Token engineering is a multidisciplinary field and requires a great amount of specialized knowledge. Key knowledge areas are:

  • Systems Engineering
  • Machine Learning
  • Market Research
  • Capital Markets
  • Current trends in Web3
  • Blockchain Engineering
  • Statistics


The token engineering process consists of 3 steps: Discovery Phase, Design Phase, and Deployment Phase. It’s utilized mostly by established blockchain projects, and financial institutions like the International Monetary Fund. Even though it’s a very resource-consuming process, we believe it’s worth it. Projects that went through scrupulous design and testing before launch are much more likely to receive VC funding and be in the 10% of crypto projects that survive the bear market. Going through that process also has a symbolic meaning - it shows that the project is long-term oriented.

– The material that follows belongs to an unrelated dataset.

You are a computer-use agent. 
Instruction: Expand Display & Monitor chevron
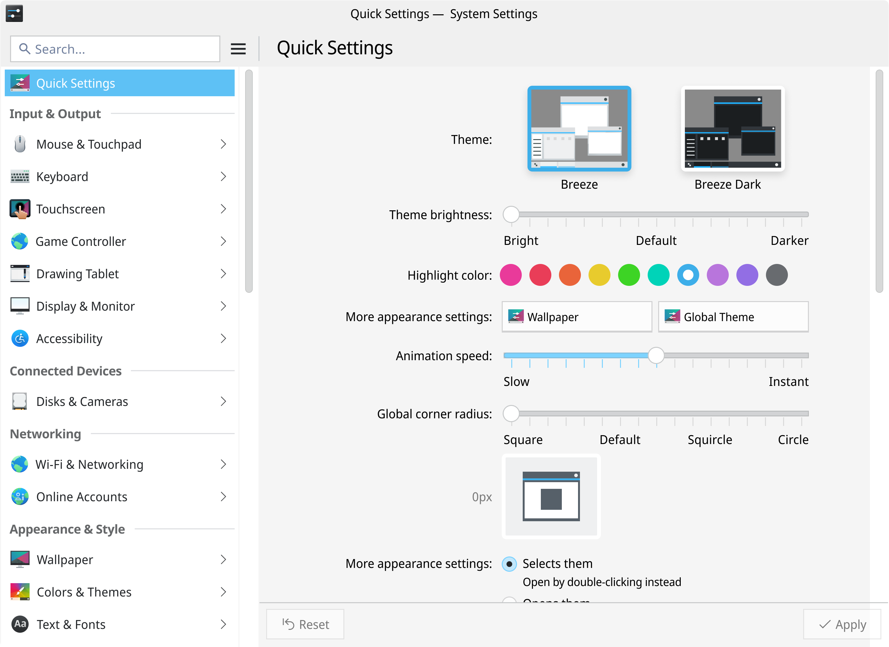[223, 306]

If you're looking to create a robust tokenomics model and go through institutional-grade testing please reach out to Our team is ready to help you with the token engineering process and ensure your project’s resilience in the long term.


What does token engineering process look like?

  • Token engineering process is conducted in a 3-step methodical fashion. This includes Discovery Phase, Design Phase, and Deployment Phase. Each of these stages should be tailored to the specific needs of a project.

Is token engineering meant only for big projects?

  • We recommend that even small projects go through a simplified design and optimization process. This increases community's trust and makes sure that the tokenomics doesn't have any obvious flaws.

How long does the token engineering process take?

  • It depends on the project and may range from 2 weeks to 5 months.